Seguramente será eso. Ya nos cuentas como ha ido.

----------

## will198

Hola a todos,

Una duda... ¿el plugin del flash se puede recompilar o está ya precompilado?

Otra cosa... hace poco se actualizó este dichoso plugin (ya hemos hablado largo y tendido de sus bondades), y como consecuencia de esto me va ahora peor...

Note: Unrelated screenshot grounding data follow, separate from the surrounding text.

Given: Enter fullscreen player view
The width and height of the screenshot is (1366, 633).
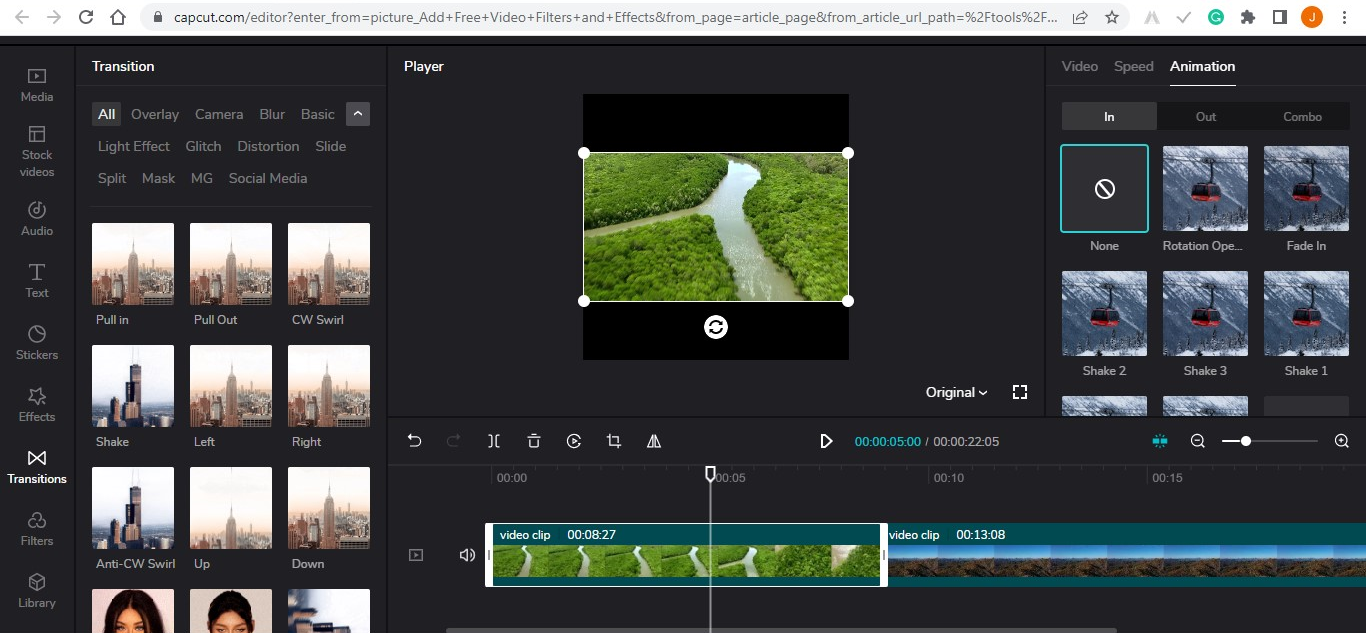Looking at the screenshot, I should (x=1020, y=392).
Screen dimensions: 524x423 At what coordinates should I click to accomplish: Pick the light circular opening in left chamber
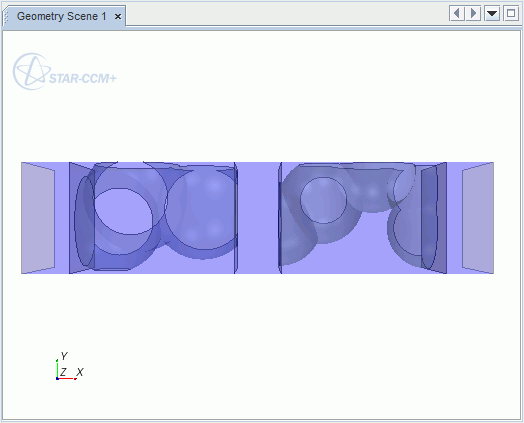123,211
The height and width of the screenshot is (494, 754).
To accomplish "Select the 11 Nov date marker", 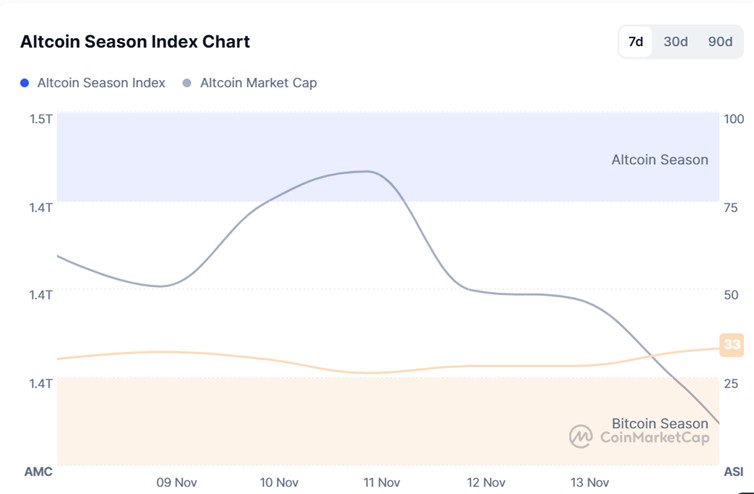I will point(382,482).
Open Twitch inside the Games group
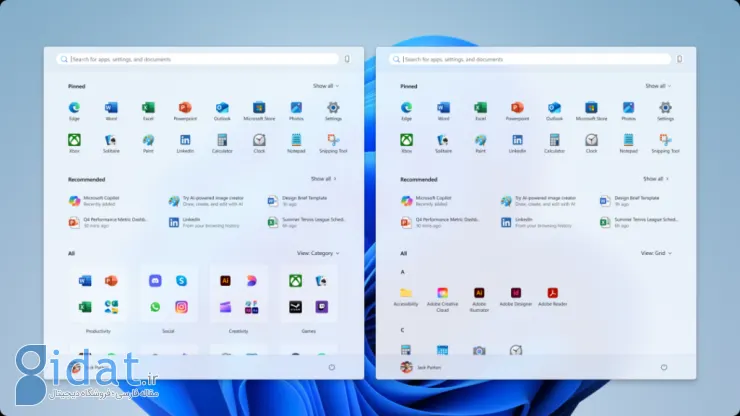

¿habéis notado algo parecido?

Un saludo

----------

## i92guboj

Punto por punto. 

Yo normalmente no uso firefox, pero lo tengo instalado para emergencias y para pruebas, para el poco diseño web en que trabajo de forma ocasional. Flash me funciona con 3.6. Comprueba que no tengas alguna extensión como noscript bloqueando javascript (o javascript completamente desactivado). Cuéntanos también que versión de flash tienes, o mejor, pega aquí la salida de emerge -pv adobe-flash, así podremos ver también tus USE flags para dicho paquete.

Segundo, el plugin no se compila. El plugin solo es distribuído por adobe, y solo en forma binaria ya que es de fuente cerrada. El ebuild tiene use flags para x86 y x86_64, pero lo único que hace es descargar uno de los paquetes binarios, o ambos, e instalarlos en su lugar correspondiente para que los navegadores de 32 y/o 64 bits puedan acceder al plugin binario.

En cuanto al rendimiento, flash nunca ha ido bien para mi. Es como una lotería que depende de tu navegador y a veces de las páginas que visites. Algunas van mejor que otras. En cualquier caso gasta más cpu de la necesaria, eso siempre. Basta con ver la diferencia tan grande que hay entre usar el plugin en tu navegador y descargar el video usando youtube-dl o similar y verlo con mplayer. Por supuesto eso no ayuda con las páginas web basadas en flash para el contenido interactivo.

----------